Zum Einen wird das Layout total zerschossen (warum auch immer) und darüber hinaus gibt IE auch noch Scriptfehler aus, die ich mir nicht erklären kann.

Vielleicht habt Ihr ja ein paar Tipps für mich, welche Schrauben ich für die IE Familie anziehen muss.

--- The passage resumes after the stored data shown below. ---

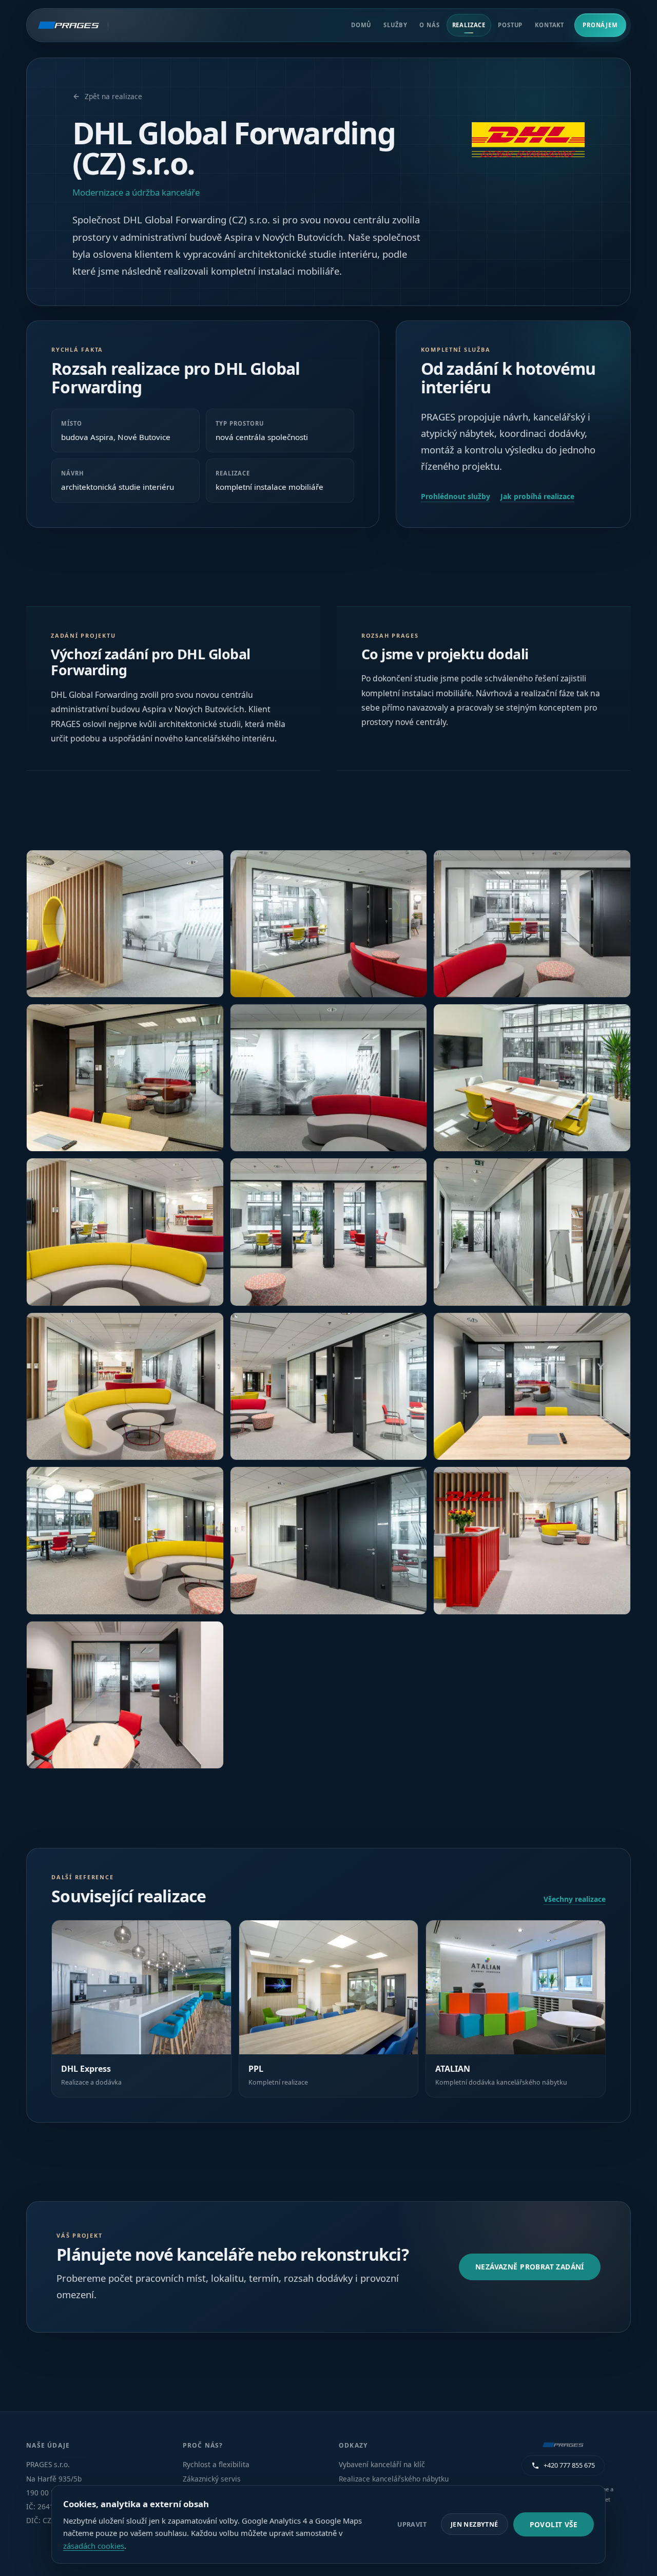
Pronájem (600, 25)
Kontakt (549, 25)
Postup (510, 25)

Die Seite könnt ihr euch unter dieser URL ansehen:
http://www.rose-fotografie.de/dev

Vielen Dank schon mal an Alle!

Sonnige Grüße,

Tom


----------



## Maik (19. September 2009)

Hi,

zunächst mal möchte ich dich darum bitten, zukünftig in unserem Forum auf deinen immer wieder gerne herangezogenen  "Flame-War"-Ausdruck "Windoof" zu verzichten, nur weil im IE ein X-beliebiges Problem auftaucht - vielen Dank! 

Immer schön sachlich bleiben, sag ich da nur, denn die Gründe liegen hier nicht im Betriebssystem, sondern ausschließlich in deinem Code.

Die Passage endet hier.